* Editor’s Note: I’m squatting on Wayne‘s turf just for today. I’ll be out of the house by morning, I swear.
Of course, that’s actually not all that funny if you actually think about it. Films that were once regarded as failures often get recast as brilliant, ahead-of-their-time gems decades later. Likewise, movies that perhaps were looked upon as successes once upon a time might now play as incredibly dated (see: Total Recall, perhaps the oldest-looking film from 1990) or insensitive/offensive (see: Revenge of the Nerds, which just so happens to contain a date rape scene that was played for laughs back in the day – and earned them with nary a batted eye).
Unless you haven’t been paying attention, I’m about to do the same for The Untouchables.

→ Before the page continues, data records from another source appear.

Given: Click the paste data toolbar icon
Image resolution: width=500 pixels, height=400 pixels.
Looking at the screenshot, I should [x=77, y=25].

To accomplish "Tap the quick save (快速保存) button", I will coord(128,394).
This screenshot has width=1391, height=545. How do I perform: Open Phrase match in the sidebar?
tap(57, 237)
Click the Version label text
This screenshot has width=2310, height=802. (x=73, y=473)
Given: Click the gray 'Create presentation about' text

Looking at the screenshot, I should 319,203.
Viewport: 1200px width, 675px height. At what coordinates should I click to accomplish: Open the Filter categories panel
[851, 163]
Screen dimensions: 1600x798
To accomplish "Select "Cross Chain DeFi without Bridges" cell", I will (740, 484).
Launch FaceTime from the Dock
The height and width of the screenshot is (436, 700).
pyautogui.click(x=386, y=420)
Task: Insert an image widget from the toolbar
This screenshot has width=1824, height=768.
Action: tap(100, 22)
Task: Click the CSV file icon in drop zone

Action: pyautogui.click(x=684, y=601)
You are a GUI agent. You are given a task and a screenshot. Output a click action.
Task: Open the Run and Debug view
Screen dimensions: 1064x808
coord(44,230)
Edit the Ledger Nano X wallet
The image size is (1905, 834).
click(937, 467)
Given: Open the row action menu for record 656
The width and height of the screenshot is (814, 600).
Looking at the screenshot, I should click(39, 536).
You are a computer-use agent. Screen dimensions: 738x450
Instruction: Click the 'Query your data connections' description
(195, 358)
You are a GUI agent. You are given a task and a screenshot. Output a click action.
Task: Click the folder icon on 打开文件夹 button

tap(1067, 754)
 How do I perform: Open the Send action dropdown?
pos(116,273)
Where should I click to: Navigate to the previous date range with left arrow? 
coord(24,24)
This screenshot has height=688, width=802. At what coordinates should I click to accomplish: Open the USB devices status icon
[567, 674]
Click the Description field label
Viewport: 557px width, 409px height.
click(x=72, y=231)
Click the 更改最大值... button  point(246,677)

Released in 1987, The Untouchables was a big-budget (for the time, though with 2013 lenses, the $20 million is laughably low), big-attention crime thriller. It featured Vito Corleone and James Bond…and neither of those guys was even the star. Instead, up-and-comer Kevin Costner (Silverado was his only hit-to-date) headlined, with another up-and-comer playing the hotshot rookie cop role, in the person of Andy Garcia. Brian DePalma – at or near the height of his powers – directed, and the highly respected David Mamet wrote the screenplay. This was one of those films that was destined to be a hit; released in June, it was a blockbuster that couldn’t fail, and it didn’t.
No, it didn’t fail at all. Connery earned an (or was given an honorary) Academy Award for Best Supporting Actor. Kevin Costner entered superstardom, Garcia became “the next Pacino,” and DeNiro had his biggest hit of the 1980s. The film feels epic in scope – a period piece that effectively places you in the 1930s.
DeNiro looms as the over-the-top villain. Costner’s Ness is a hero just finding his way, surrounded by a team of archetypes (veteran, dweeb, hotshot). It’s got a catchy title, plenty of tense action set pieces, and even an evil henchman sidekick (Billy Drago) straight out of the comics.
Oops, did I say comics?
Indeed I did – The Untouchables is not just some well-made gangster flick. It’s a superhero film that just happens to be “based on a true story” (nevermind that, naturally, enough elements of the actual history have been changed as to render them meaningless; the names are all that matter here). This is, in the parlance of our times, the origin story of Eliot Ness and his squad of Untouchables. Were this film to be remade today, Ryan Gosling would be hotly pursued for Ness (oops, Gangster Squad didn’t work out so hotly), the conglomerated Liam Neeson/Jeremy Irons would take over for Connery, and, hell, Garcia might be tapped to fill DeNiro’s shoes this time around (after all, DeNiro was too old to play Capone the first time around, so why bother with accuracy now)? The only thing that’s missing are those wonderful toys, and perhaps a fictionalized love interest for Ness (he was a family man in real life and they stuck to that, thankfully).
Of course, the success of The Untouchables had a more direct relationship to comic books and their films – it spawned Dick Tracy, a comic book which aped 1930s Chicago and its violence itself. Warren Beatty might have had an idea to play Tracy in the 70s (which is when Untouchables and Dick Tracy producer Art Linson purchased the rights), but it wasn’t until 1988 – the year following this film – that a Tracy film was greenlit. That doesn’t smell like a coincidence.
So The Untouchables might not hold up as a serious period drama, if ever it was supposed to. But it does provide us with a glimpse into a future that perhaps none involved in making it had any idea was yet to come.
* This review was a part of The Cinematic Katzenjammer’s Not-So-Secret Santa Review Swap (which was supposed to be in July, but I haven’t written a review in at least a year, so gimme a break).